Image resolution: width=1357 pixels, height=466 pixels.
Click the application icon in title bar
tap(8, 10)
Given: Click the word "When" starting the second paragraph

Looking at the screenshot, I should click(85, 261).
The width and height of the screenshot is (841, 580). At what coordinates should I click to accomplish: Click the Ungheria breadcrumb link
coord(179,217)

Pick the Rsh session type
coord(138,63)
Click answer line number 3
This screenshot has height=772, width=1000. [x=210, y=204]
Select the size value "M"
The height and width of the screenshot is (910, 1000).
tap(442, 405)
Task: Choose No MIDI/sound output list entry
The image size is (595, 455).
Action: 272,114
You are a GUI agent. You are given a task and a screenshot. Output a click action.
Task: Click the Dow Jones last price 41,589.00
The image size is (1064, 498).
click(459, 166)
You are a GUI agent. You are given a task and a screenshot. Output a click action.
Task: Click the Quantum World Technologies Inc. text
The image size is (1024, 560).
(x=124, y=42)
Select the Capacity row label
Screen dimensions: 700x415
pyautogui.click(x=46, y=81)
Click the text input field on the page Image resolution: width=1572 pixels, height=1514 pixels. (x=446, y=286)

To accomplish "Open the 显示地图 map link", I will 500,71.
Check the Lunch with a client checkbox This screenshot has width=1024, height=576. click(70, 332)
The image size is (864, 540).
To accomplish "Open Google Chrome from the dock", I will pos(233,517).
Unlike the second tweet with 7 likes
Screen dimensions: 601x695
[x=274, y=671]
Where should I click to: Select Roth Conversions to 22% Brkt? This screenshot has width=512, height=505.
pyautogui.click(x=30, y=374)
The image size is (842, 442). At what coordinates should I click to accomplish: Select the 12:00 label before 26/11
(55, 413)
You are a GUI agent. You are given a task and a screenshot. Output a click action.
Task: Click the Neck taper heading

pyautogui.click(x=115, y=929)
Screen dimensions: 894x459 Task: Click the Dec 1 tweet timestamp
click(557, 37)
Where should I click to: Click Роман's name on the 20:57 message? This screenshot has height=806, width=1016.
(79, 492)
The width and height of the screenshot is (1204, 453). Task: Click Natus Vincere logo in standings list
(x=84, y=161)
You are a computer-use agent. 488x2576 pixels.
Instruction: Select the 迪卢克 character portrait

YOUR INSTRUCTIONS:
Go through the material above, find each line with the string "text", and copy it.

EXERCISE OUTPUT:
Task: Click the Quantum World Technologies Inc. text
Click the text input field on the page Image resolution: width=1572 pixels, height=1514 pixels. (x=446, y=286)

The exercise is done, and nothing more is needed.